In the field of non-oxide ceramic composites, and by using the polymer-derived ceramic route, understanding the relationship between the thermal behaviour of the preceramic polymers and their structure, leading to the mechanisms involved, is crucial. To investigate the role of Zr on the fabrication of ZrC–SiC composites, linear or hyperbranched polycarbosilanes and polyzirconocarbosilanes were synthesised through either “click-chemistry” or hydrosilylation reactions. Then, the thermal behaviours of these polymeric structures were considered, notably to understand the impact of Zr on the thermal path going to the composites. The inorganic materials were characterised by thermogravimetry-mass spectrometry (TG-MS), X-ray diffraction (XRD), and scanning electron microscopy (SEM). To link the macromolecular structure to the organisation involved during the ceramisation process, eight temperature domains were highlighted on the TG analyses, and a four-step mechanism was proposed for the polymers synthesised by a hydrosilylation reaction, as they displayed better ceramic yields. Globally, the introduction of Zr in the polymer had several effects on the temperature fragmentation mechanisms of the organometallic polymeric structures: (i) instead of stepwise mass losses, continuous fragment release prevailed; (ii) the stability of preceramic polymers was impacted, with relatively good ceramic yields; (iii) it modulated the chemical composition of the generated composites as it led, inter alia, to the consumption of free carbon.
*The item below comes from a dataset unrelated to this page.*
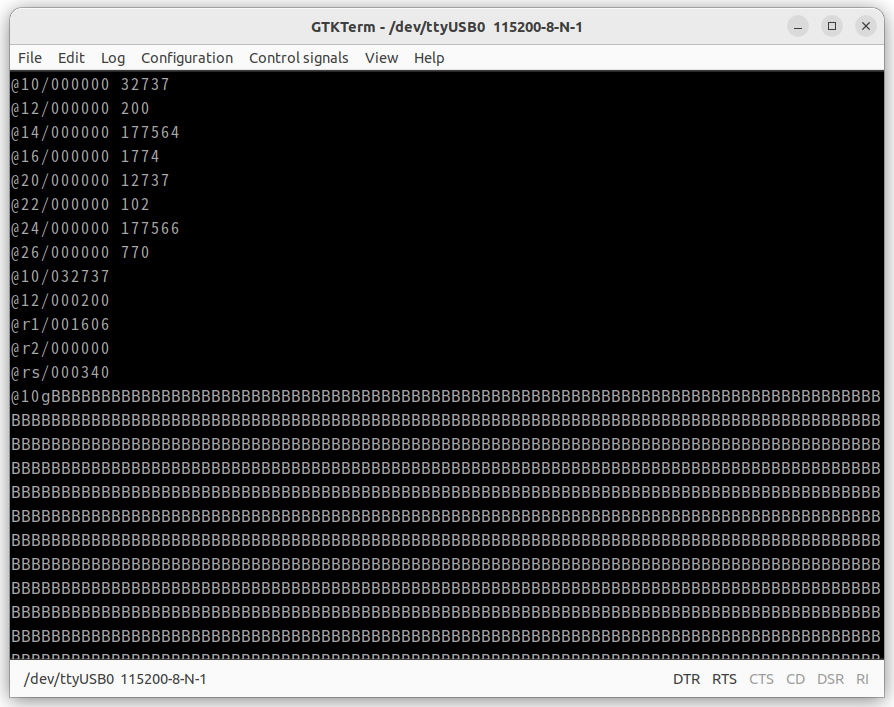Select the DSR status indicator

click(x=830, y=679)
High-Temperature Resistant Polyborosilazanes with Tailored Structures

Boron-containing organosilicon polymers are widely used under harsh environments as preceramic polymers for advanced ceramics fabrication. However, harmful chemicals released during synthesis and the complex synthesis routes have limited their applications. To solve the problems, a two-component route was adopted to synthesize cross-linked boron-containing silicone polymer (CPBCS) via a solventless process. The boron content and CPBCSs’ polymeric structures could be readily tuned through controlling the ratio of multifunctional boron hybrid silazane monomers (BSZ12) and poly[imino(methylsilylene)]. The CPBCSs showed high thermal stability and good mechanical properties. The CPBCS with Si-H/C=C ratio of 10:1 showed 75 wt% char yields at 1000 °C in argon, and the heat release capacity (HRC) and total heat release (THR) are determined to be 37.9 J/g K and 6.2 KJ/g, demonstrating high thermal stability and flame retardancy. The reduced modulus and hardness of CPBCS are 0.30 GPa and 2.32 GPa, respectively. The novel polysilazanes can be potentially used under harsh environments, such as high temperatures or fire hazards.